7. Tilo in The Mistress of Spices by Chitra Banerjee Divakaruni
Tilo is an Indian immigrant who runs a spice store in California. As she roasts, grinds and blends spices, she also brings her wisdom and guidance to her local community. Until a lonely American girl shows up, threatening to destroy her magical powers forever. Sumptuous descriptions of spices are woven through this story of magic and myth – “fried chickpeas, yellow sticks of sev, spiced peanuts in their red skins… whole mung beans green like moss… spiced clove tea.” Like Eliza Acton, Divakaruni was first a poet – and it shows in her shrewd prose.

8. Rosa in Lily Prior’s Kitchen
Rosa Fiore is a solitary librarian passionate about the cuisine of her Sicilian homeland.
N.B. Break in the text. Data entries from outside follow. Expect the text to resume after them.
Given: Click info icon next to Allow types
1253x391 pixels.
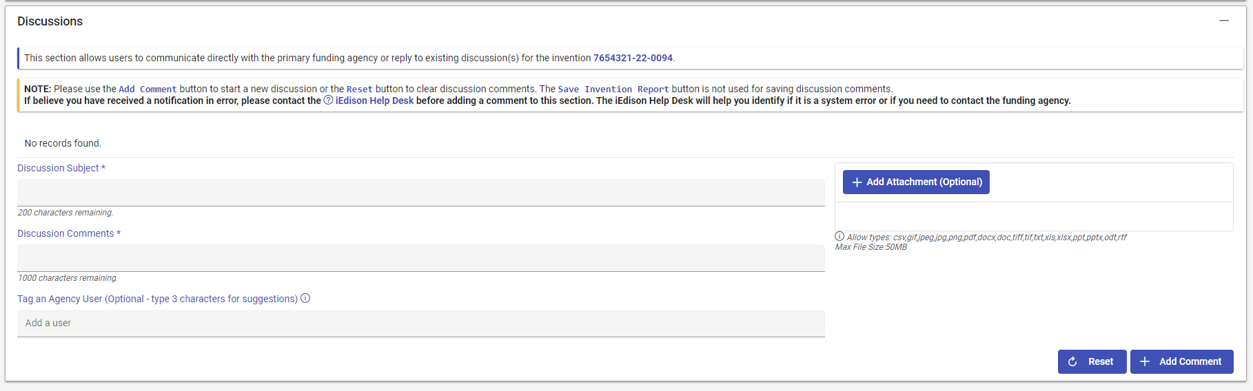Looking at the screenshot, I should [x=839, y=236].
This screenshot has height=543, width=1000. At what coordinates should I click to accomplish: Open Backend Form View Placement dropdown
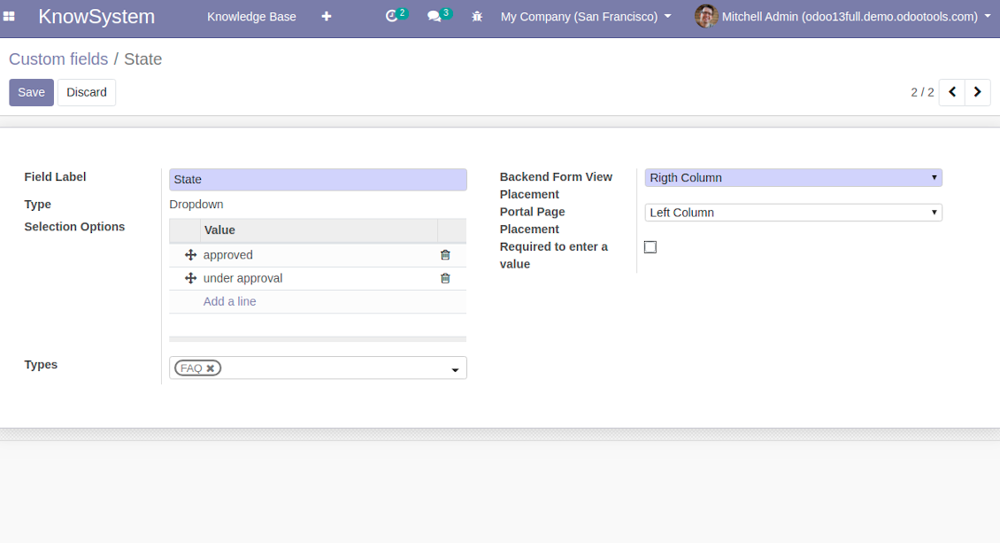tap(794, 177)
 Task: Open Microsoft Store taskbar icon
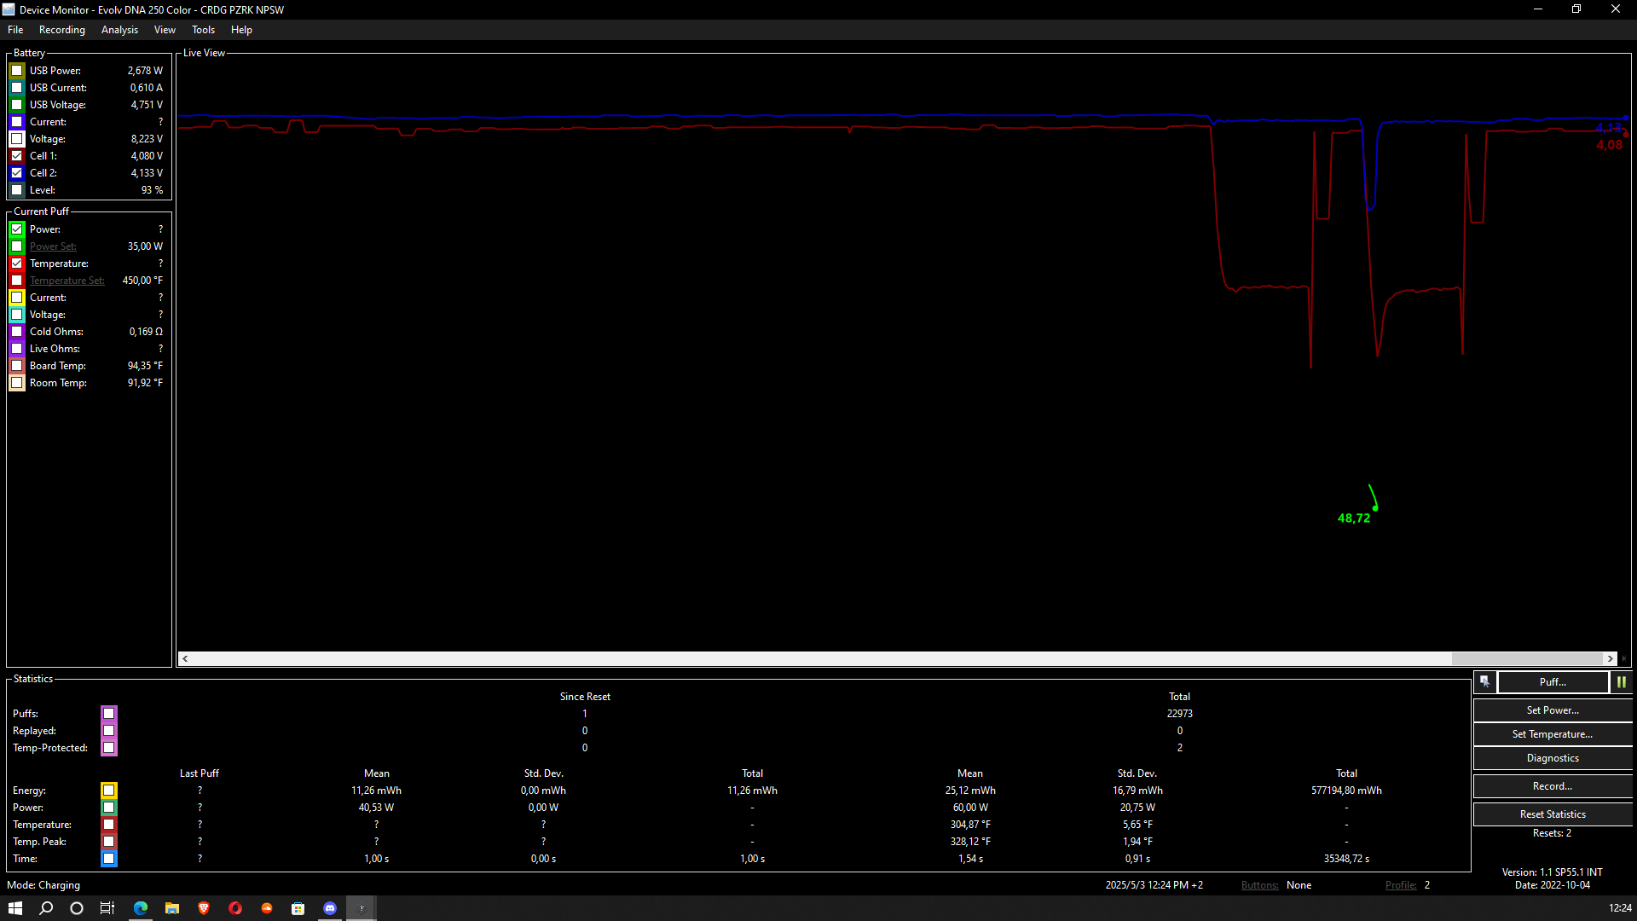pos(298,908)
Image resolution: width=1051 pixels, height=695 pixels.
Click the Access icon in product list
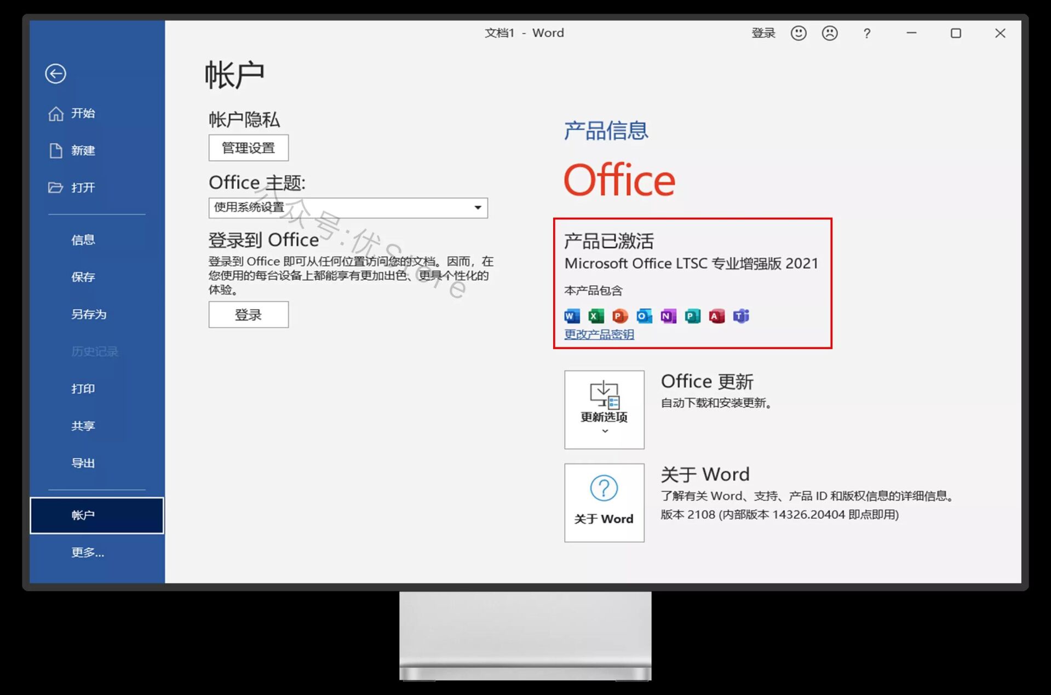click(x=716, y=316)
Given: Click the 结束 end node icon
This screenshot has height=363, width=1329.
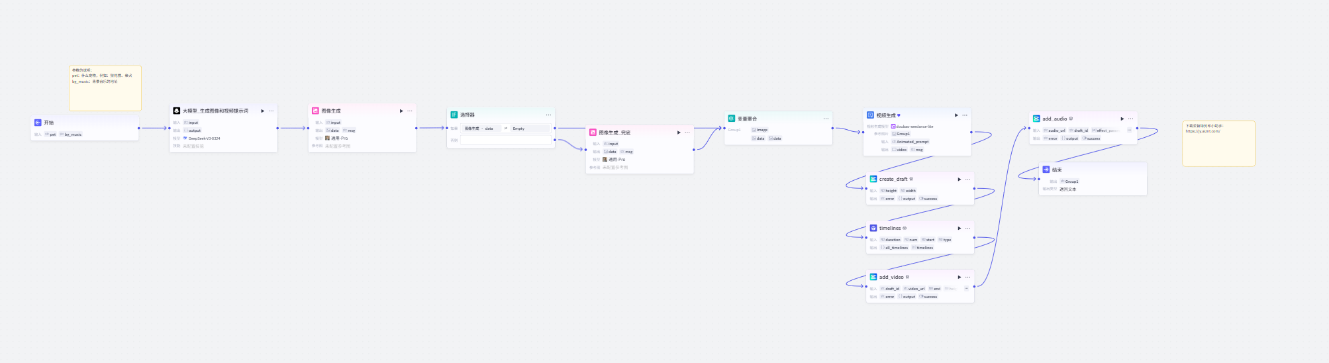Looking at the screenshot, I should click(x=1046, y=170).
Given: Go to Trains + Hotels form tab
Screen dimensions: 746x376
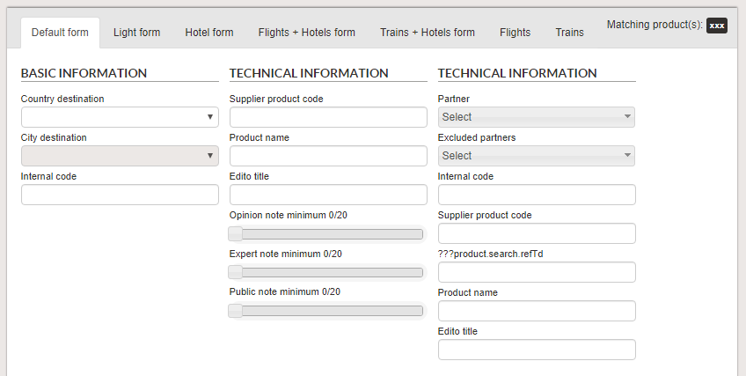Looking at the screenshot, I should click(x=428, y=33).
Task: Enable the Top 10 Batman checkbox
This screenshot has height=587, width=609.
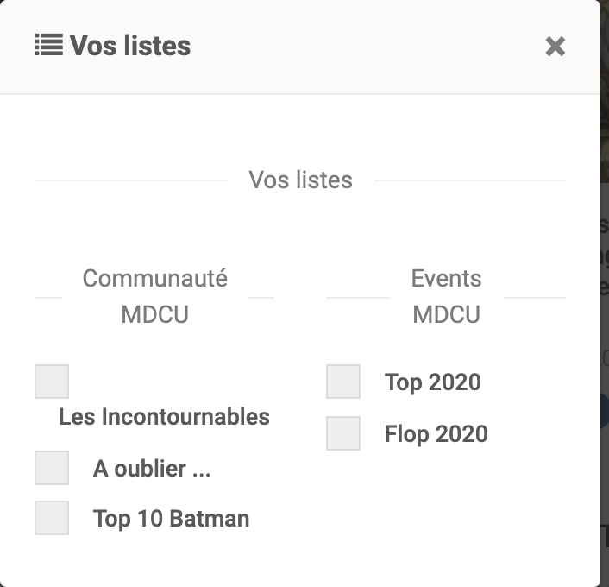Action: pyautogui.click(x=52, y=518)
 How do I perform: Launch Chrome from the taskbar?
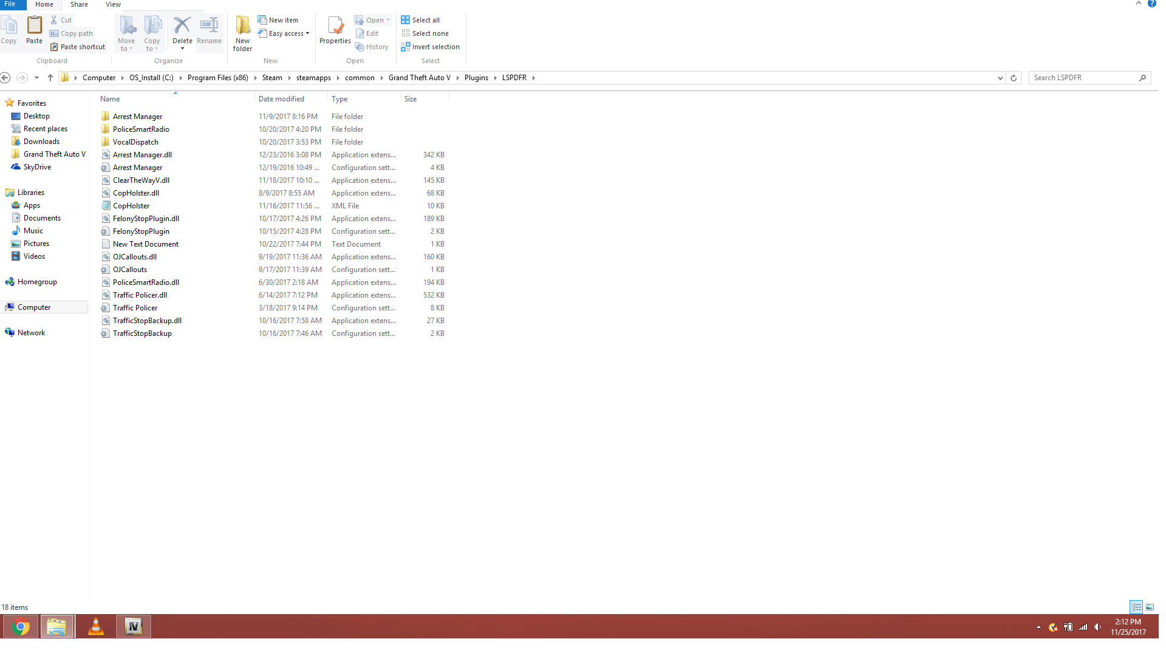tap(21, 626)

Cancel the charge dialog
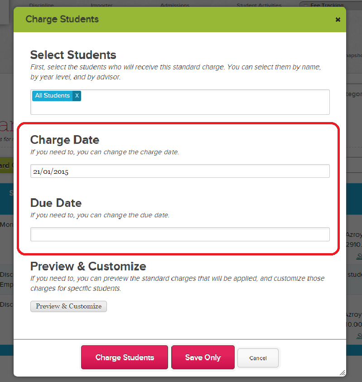click(258, 358)
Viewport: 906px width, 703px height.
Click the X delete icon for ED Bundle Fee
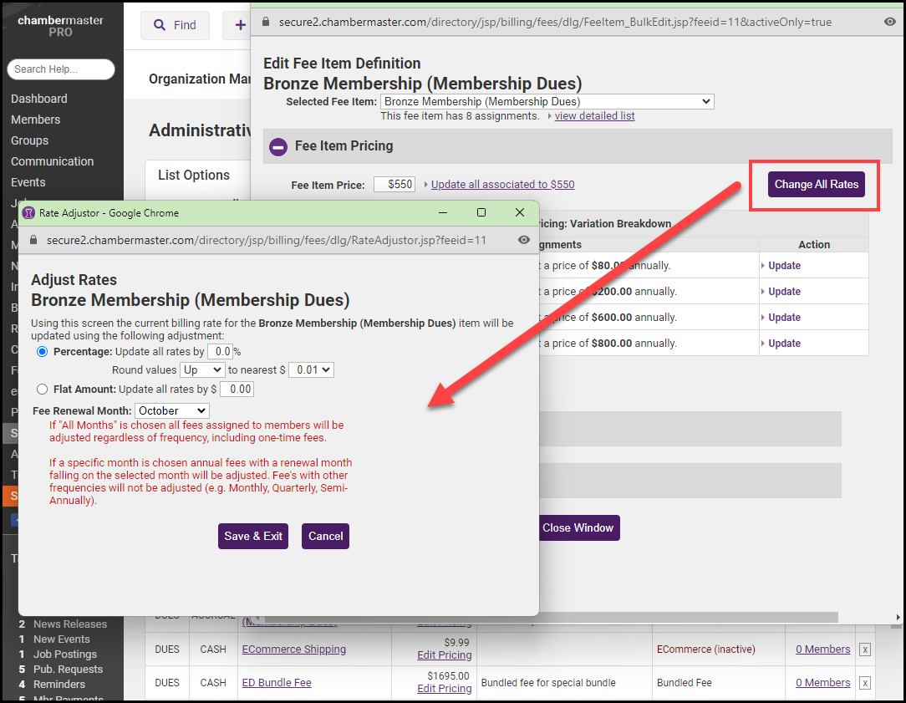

When Randolph Hunt (Rosa only knows him as L’Inglese) comes to research the local cuisine, Rosa’s life changes. After a summer of fervent cooking, eating, and sex, he disappears, leaving Rosa to seek solace – once again – in the kitchen. Caponata, pasta, soup, pies, marzipan, cakes, roast pork, mountain spinach, rosemary potatoes, quince apple pie… but how will Rosa ever forget the man who ate oysters from her naked body and weaved spaghetti bolognese in her hair?

9. Gabrielle in The story of Elizabeth Ayrton’s cook
Ayrton has written several cookbooks and his understanding of food radiates from this first novel (published in the US as Sauce and Sensuality). Gabrielle has transformed her parents’ roadside cafe into a much-loved hotel, serving classic French dishes. When she falls in love with Erasmus Delacroix, Gabrielle must choose between being a wife or a professional cook. As she reflects, she tells the stories of the many talented cooks in her family, from great-great-grandmother Marthe to Aunt Solange. Ayrton takes up the favorite dishes of each cook (chicken with white grapes, apricot tart, fondue), so that the recipes, “all practical and proven”, can be followed by readers.

10. Gerald Samper in Cooking with Fernet Branca by James Hamilton-Paterson
Gerald is a C-list celebrity ghostwriter who likes to invent recipes. From his Tuscan hillside, he cooks with great enthusiasm, using copious amounts of an Italian digestive called Fernet Branca. The plot is fast but silly, the characters ridiculous but hilarious, and the recipes imaginative but ridiculous. Chocolate mussels, garlic ice cream, cat and kerosene tart, all doused in Fernet Branca, and described by one reviewer as “persisting in the mind like poems”. This romance prank is a perfect reminder that no cook should take themselves too seriously.